Pointing records for screenshots and pages
☆ ☆ ☆ ☆ ☆

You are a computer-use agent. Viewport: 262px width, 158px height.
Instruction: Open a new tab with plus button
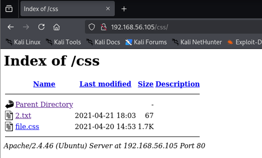tap(124, 9)
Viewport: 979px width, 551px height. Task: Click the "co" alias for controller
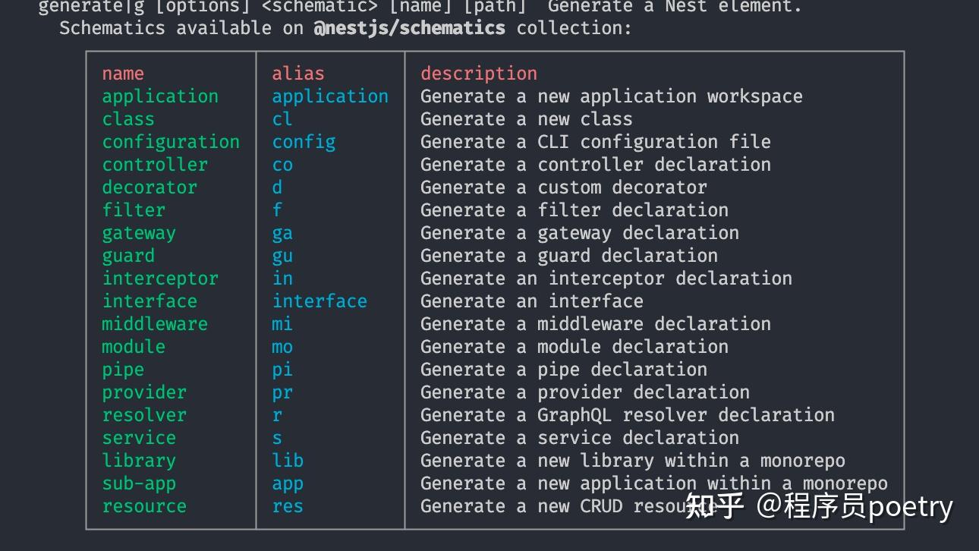coord(282,165)
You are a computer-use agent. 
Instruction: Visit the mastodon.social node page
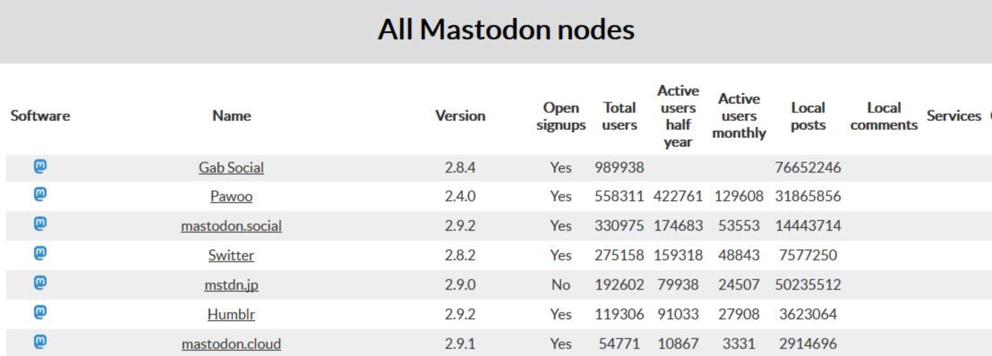tap(231, 226)
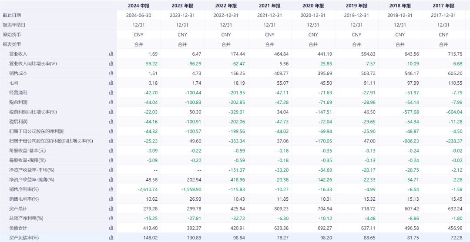The image size is (470, 242).
Task: Open the bar chart icon for 经营溢利
Action: click(111, 93)
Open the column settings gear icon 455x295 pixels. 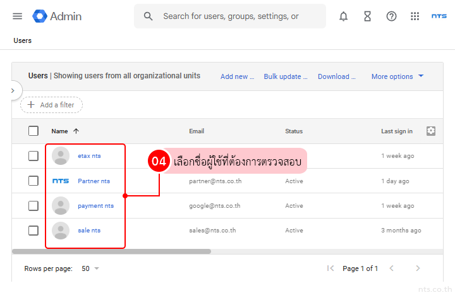point(431,131)
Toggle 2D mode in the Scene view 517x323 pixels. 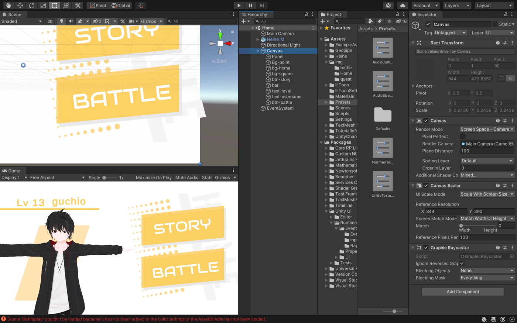point(50,21)

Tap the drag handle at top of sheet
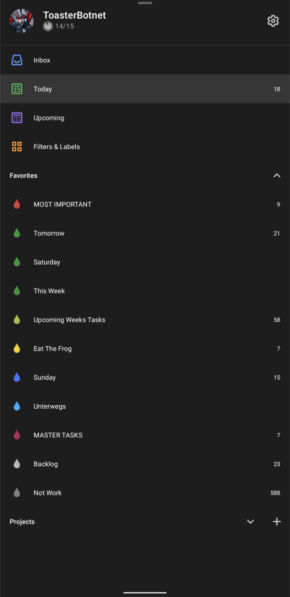145,3
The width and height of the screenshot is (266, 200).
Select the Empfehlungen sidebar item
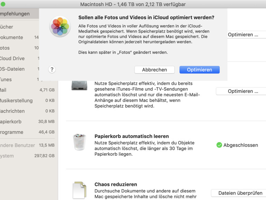tap(15, 14)
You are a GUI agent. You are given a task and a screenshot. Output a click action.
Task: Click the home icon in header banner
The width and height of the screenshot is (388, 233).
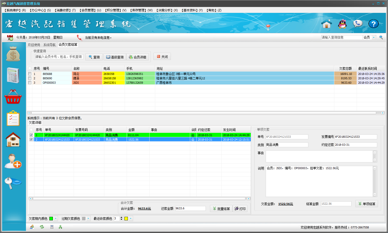(327, 24)
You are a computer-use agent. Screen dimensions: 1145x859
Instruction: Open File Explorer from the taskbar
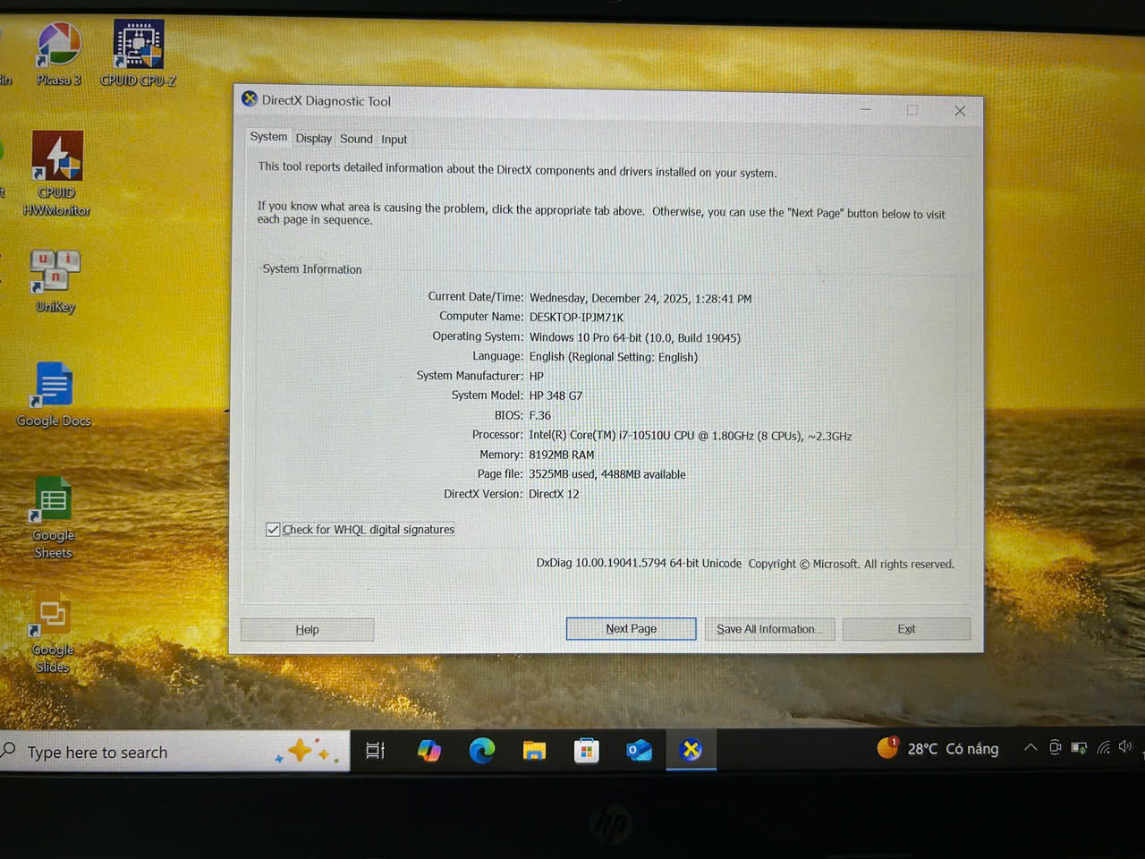click(534, 750)
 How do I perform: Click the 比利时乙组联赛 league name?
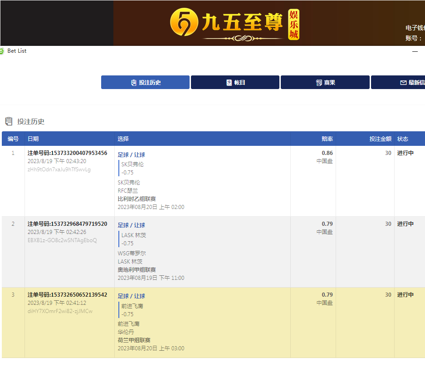(x=137, y=199)
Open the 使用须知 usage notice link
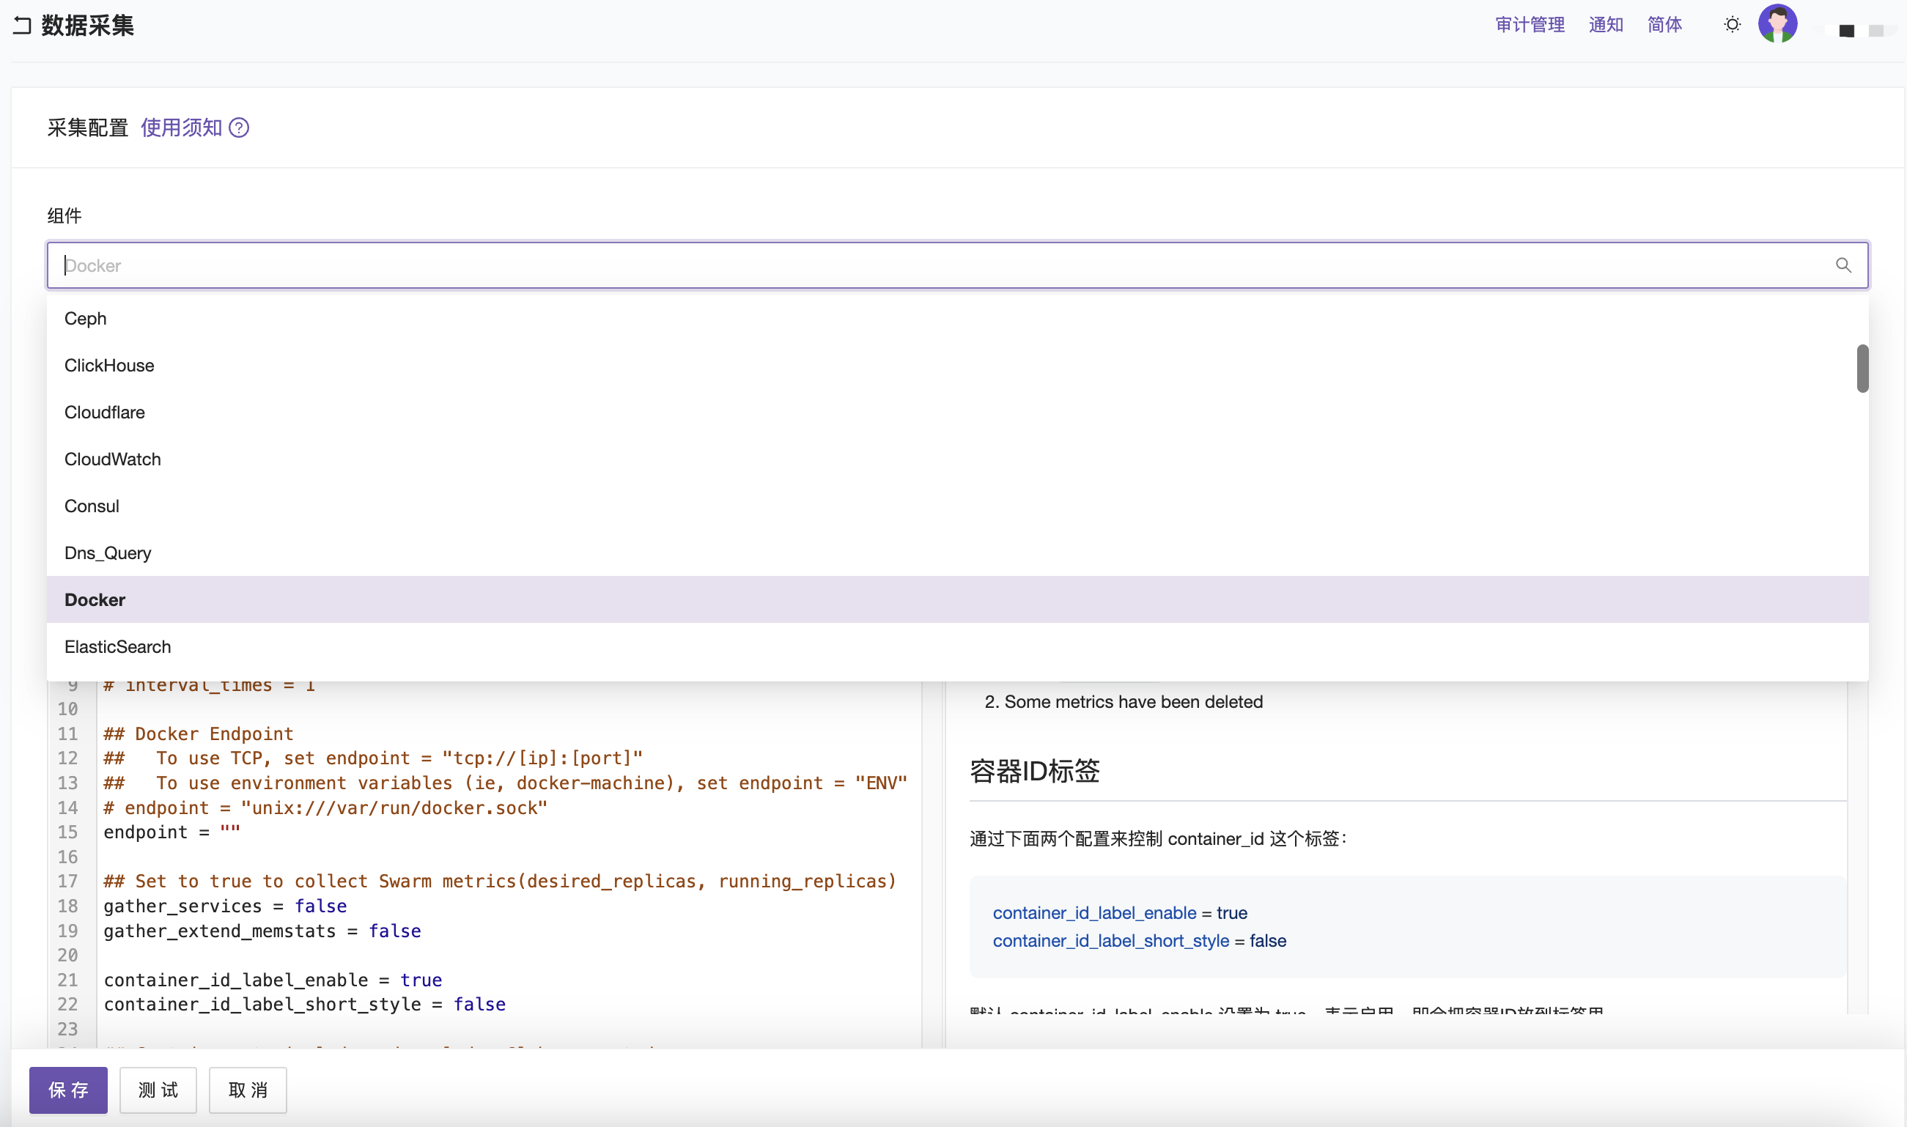 point(182,128)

☆ ☆ ☆ ☆ ☆

__Task description__: Reproduce the listing lines starting at the line containing "Tap the drag handle at top of sheet" and ending at the line containing "tap(15, 14)", swapping "drag handle" for "grip handle" and keeping everything else the same. Leave the pictures out.

__Solution to this problem__:
Tap the grip handle at top of sheet
145,3
The width and height of the screenshot is (266, 200).
Select the Empfehlungen sidebar item
tap(15, 14)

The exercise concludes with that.